Der Hartmut Walz Finanzblog ist unabhängig, kosten- und werbefrei. Ich erhalte für Links und Empfehlungen keinerlei Honorar, Kick-back oder sonstige geldwerte Vorteile. Mich nährt nur die Anerkennung ehrbarer Menschen. Und die Vision, dass Deutschland ein ehrlicherer Platz für Sparer und Vorsorgende werden wird.
Ich kenne zwar die Höhe Ihres Spaßfaktors beim Schreiben nicht… hatte aber sehr viel Spaß beim Lesen. Besonders die Sache in Antwort 6. mit der neuen Beschäftigung für Finanzamtsmitarbeiter hat mir doch die eine oder andere Lachträne ins Auge getrieben. Meine Philosophie – nach 45 Jahren aktiver Finanzmarktteilnahme – ist allerdings viel einfacher. Das wertvollste ist meine Lebenszeit und die bezahlt auch eine Mehrrendite von 3% nicht, selbst wenn es wider Erwarten möglich wäre. Daher ist mein oberstes Gebot Anlagen einfach und arbeitsarm zu machen. 5-10% des Geldes was ich nicht brauche nehme ich für Chancen. Wenn das funktioniert, freue ich mich ein Loch in Bauch. Optionen, CFD und Co habe ich nach einigen früheren Erfahrungen abgewählt, weil sie nach Kosten zumindest keinen Nutzen gestiftet haben. Ich habe außerdem festgestellt, dass selbst Fondsmanager, die Optionen nach ihren Statuten einsetzen dürften das häufig nicht tun. Und diejenigen die das tun, glätten damit im Idealfall ihre Kursverläufe, tun das i.d.R. aber auf Kosten der Rendite.
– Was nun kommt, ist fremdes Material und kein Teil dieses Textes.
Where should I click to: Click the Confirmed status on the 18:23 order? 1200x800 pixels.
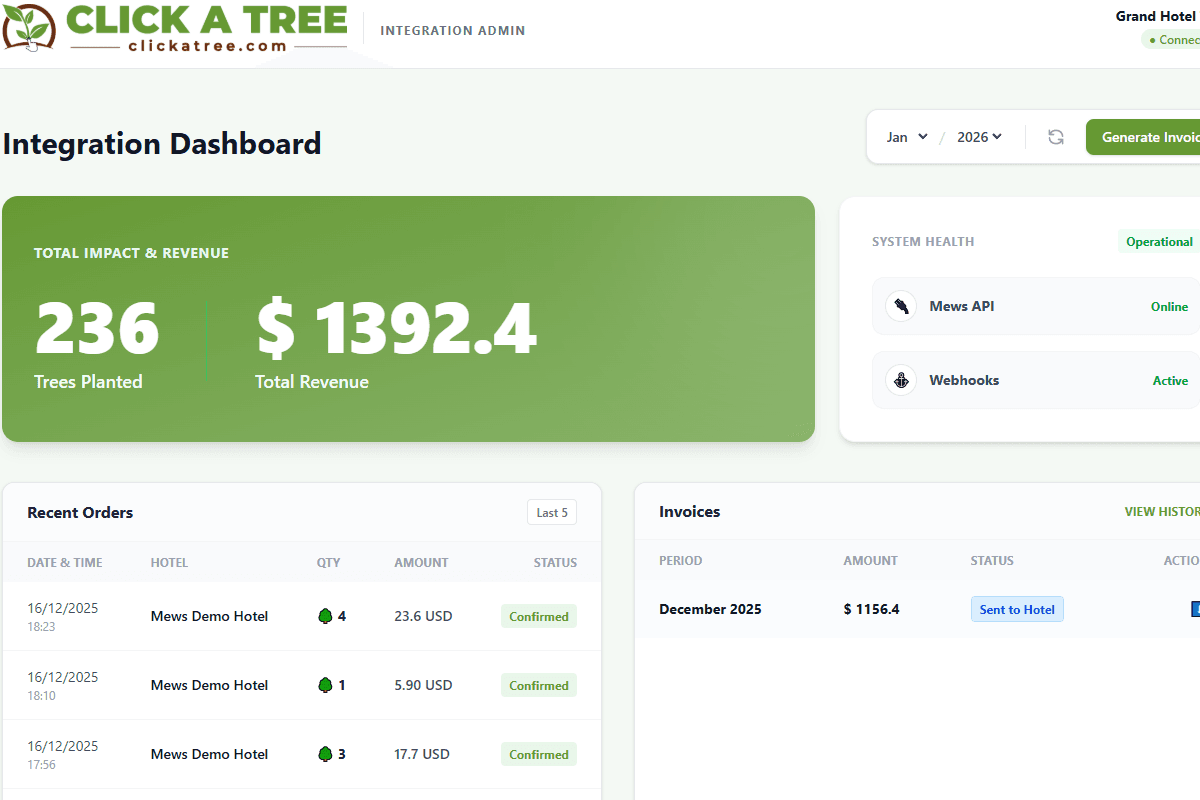538,617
Klasse, wieder ein äußerst wertvoller und hervorragend geschriebener Artikel von Professor Walz.
Die Bemühungen der Finanzindustrie unsinnige Produkte mittels undurchschaubarer Komplexität zu vermarkten erinnert mich ein wenig an: „Dieser innovative Heizlüfter mit neuester Perpetuum Mobile – Nanotechnologie aus dem Silicon Valley wärmt Ihre ganze Wohnung zum Preis einer Bratwurst.“
Liebe/r Th. Apfel, vielen Dank für Ihre Anerkennung.
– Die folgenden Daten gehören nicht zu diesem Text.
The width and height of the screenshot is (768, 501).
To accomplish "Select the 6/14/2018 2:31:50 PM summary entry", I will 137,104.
Übrigens würde ich bei so einem Heizlüfter nicht schwach werden – wenn der tatsächlich nur die Wohnung wärmt.. zumindest Bügeln und Wäschewaschen sollte er doch auch noch können 😉
In diesem augenzwinkernden Sinne herzliche Grüße, Hartmut Walz – Sei kein LeO!
Lieber Vinzenz Mewis, viel Spaß jedenfalls 😉
Und bei der wertvollen Lebenszeit bin ich so sehr bei Ihnen!
In diesem Sinne alles Gute und herzliche Grüße, Hartmut Walz – Sei kein LeO!